• Exercises:
(a) Copy from the forum thread about handmade products, starting at the words "## Lynnz (Jul" and ending after "all look great!".
(b) In the forum thread about handmade products, what preservative does Rilaks say goes into the goat milk lotion?

• Source:
>>>

# Pictures of my products! =)



## Rilaks (Jun 29, 2010)

Hello =)

Here are some pictures of some of my proucts...

Chap Stick






Sun Washed Linen Goat's Milk Soap Bar





Dead Sea Mineral Mud Mask





Goat's Milk body lotion


----------



## llineb (Jun 30, 2010)

LOVE your labels!  Clean and crisp!


----------



## Rilaks (Jun 30, 2010)

llineb said:
			
		

> LOVE your labels!  Clean and crisp!



Thank you llineb! =)


----------



## Hazel (Jun 30, 2010)

I agree. The labels look great and very nice packaging.


----------



## April (Jul 3, 2010)

What a lovely line/range of products.  

Clean and simple. 

Congratulations.

Best regards,


----------



## NancyRogers (Jul 4, 2010)

I really like the simplicity of your packaging.  It allows the products to be the stars.


----------



## honor435 (Jul 4, 2010)

pretty soap, do you add td? so that its nice and white?


----------



## Lynnz (Jul 6, 2010)

Hi Rilaks    Lyn from Etsy chat, love your products and your  photo's are fantastic


----------



## mandolyn (Jul 7, 2010)

Those all look great!

An observation, though. I did a trademark seaarch at TESS on "chap stick". It's a trademarked name. I'd hate to see you get in trouble for using it.


----------



## CherryGardenGirl (Jul 7, 2010)

Very nice!  Are there any special preservatives you need to use for your goat milk lotion?


----------



## jarvan (Jul 9, 2010)

They all look very nice, but I have a question. Is there any copyright infringement on the name Chap Stick? Just saying.


----------



## Lesley (Jul 12, 2010)

They're wonderfull


----------



## Rilaks (Jul 14, 2010)

CherryGardenGirl said:
			
		

> Very nice!  Are there any special preservatives you need to use for your goat milk lotion?



I use Germaben II


----------



## Rilaks (Jul 14, 2010)

honor435 said:
			
		

> pretty soap, do you add td? so that its nice and white?




Yes, it's in the mix


----------

<<<

(Element and text location data)

>>>

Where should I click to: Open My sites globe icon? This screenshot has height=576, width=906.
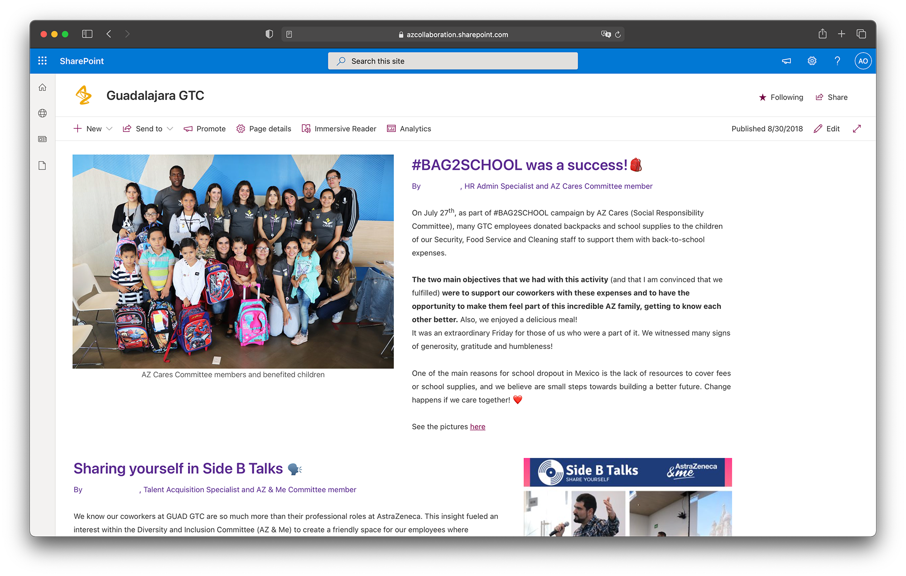click(43, 113)
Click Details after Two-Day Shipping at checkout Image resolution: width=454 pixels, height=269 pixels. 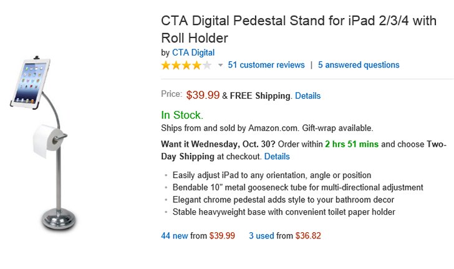pos(277,156)
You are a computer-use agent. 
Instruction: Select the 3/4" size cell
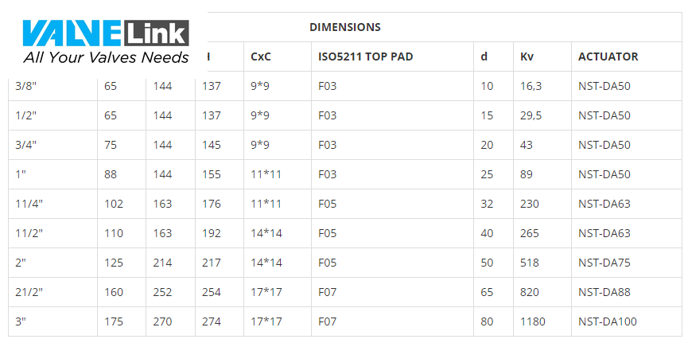tap(26, 145)
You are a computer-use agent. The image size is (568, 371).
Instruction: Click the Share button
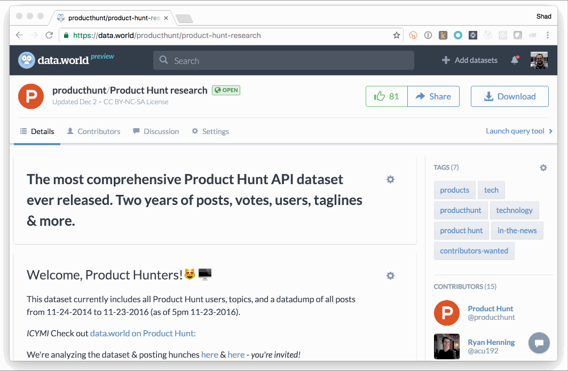coord(433,97)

<<<

• Task results:
(a)
## Lynnz (Jul 6, 2010)

Hi Rilaks    Lyn from Etsy chat, love your products and your  photo's are fantastic


----------



## mandolyn (Jul 7, 2010)

Those all look great!

(b) Germaben II.